Biennale showcases work by Foster, Brooks, Chipperfield, Ingels, Libeskind - and the Smithsons

Work by some of the biggest names in architecture has gone on show at the Venice Biennale.

In the main biennale, architects including Alison Brooks, 6a, BIG and David Chipperfield have all been invited to create installations based on the theme Freespace which was set by this year’s curators, curated by Shelley McNamara and Yvonne Farrell of Ireland’s Grafton Architects.

Peter and Alison Smithson are also represented, with an exhibition in the V&A’s Pavilion of Applied Arts.
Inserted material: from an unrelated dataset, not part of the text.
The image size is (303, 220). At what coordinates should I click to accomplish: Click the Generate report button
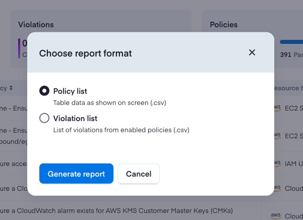[x=76, y=174]
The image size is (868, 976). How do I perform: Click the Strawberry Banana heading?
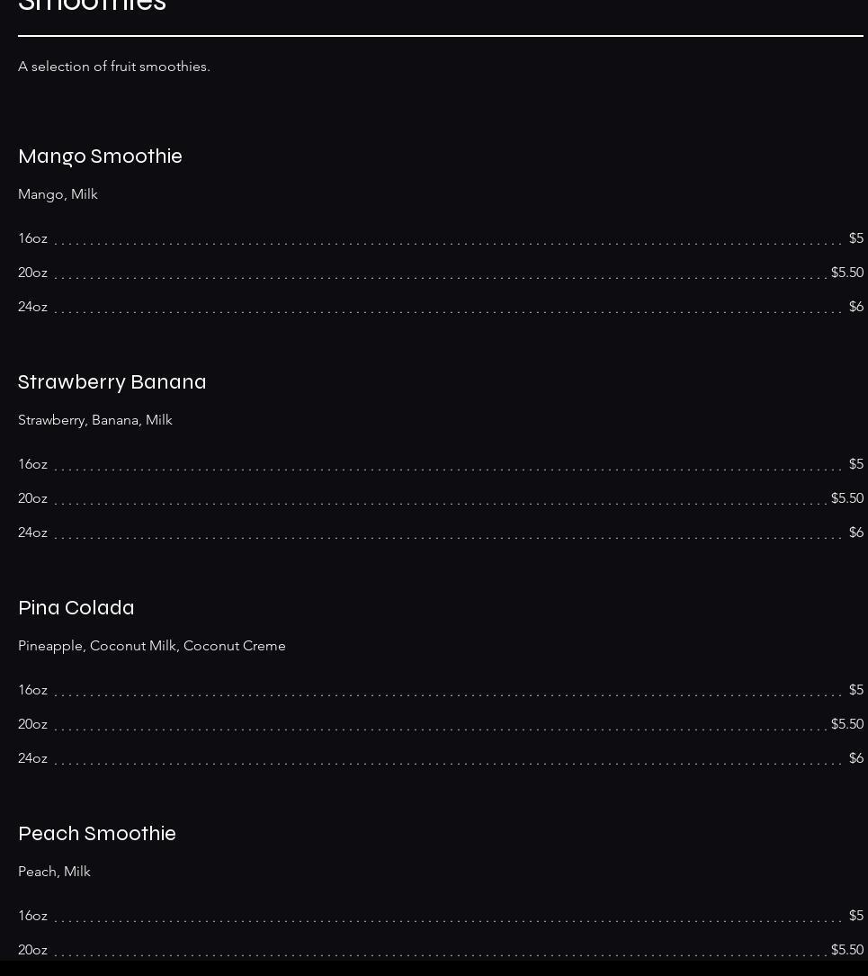tap(112, 382)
Outside, a three-storey, eight-ton section of the original façade of Robin Hood Gardens has been reassembled on a scaffold designed by Arup, who engineered the original building, with muf architecture/art, who first proposed the V&A’s acquisition of the fragment. Visitors can stand on an original section of a “street in the sky”. Just after the Poplar housing project had been completed the Smithsons exhibited it at Venice, describing its construction as a ruin in reverse. This is now the title of the exhibition on its destruction 40 years later.

Robin Hood Gardens

Source: The Victoria and Albert Museum

Robin Hood Gardens, completed 1972, designed by Alison and Peter Smithson

Elsewhere, on the Venetian island of San Giorgio Maggiore, Norman Foster has unveiled a chapel as part of the Vatican’s first foray into the biennale. Ten architects were commissioned to create chapels which are collectively the Vatican’s national pavilion.

Foster’s consists of a tensegrity structure of cables and masts – originally inspired by the shape of crosses – wrapped by a wooden latticework.

Foster said: “The project started with the selection of the site. On a visit to San Giorgio Maggiore, close to Palladio’s magnificent church and the Teatro Verde, I found a green space with two mature trees beautifully framing the view of the lagoon. It was like a small oasis in the big garden, perfect for contemplation.

“Our aim was to create a small space diffused with dappled shade and removed from the normality of passers-by, focused instead on the water and sky beyond – a sanctuary.”

Meanwhile, in the Giardini Marinaressa, Daniel Libeskind has created a tower called Facing Gaia to address issues of climate, time and space. It is part of the fourth Time Space Existence exhibition which runs parallel to the biennale and also features work by Kengo Kuma, Fumihiko Maki, Moshe Safdie, MVRDV, Peter Eisenman and Odile Decq among others.

Decq led a #MeToo flashmob protest during Friday’s vernissage preview against “pervasive prejudices and disrespectful behaviours” which she said were endemic in architecture.

The biennale opened to the public at the weekend and runs until November 25.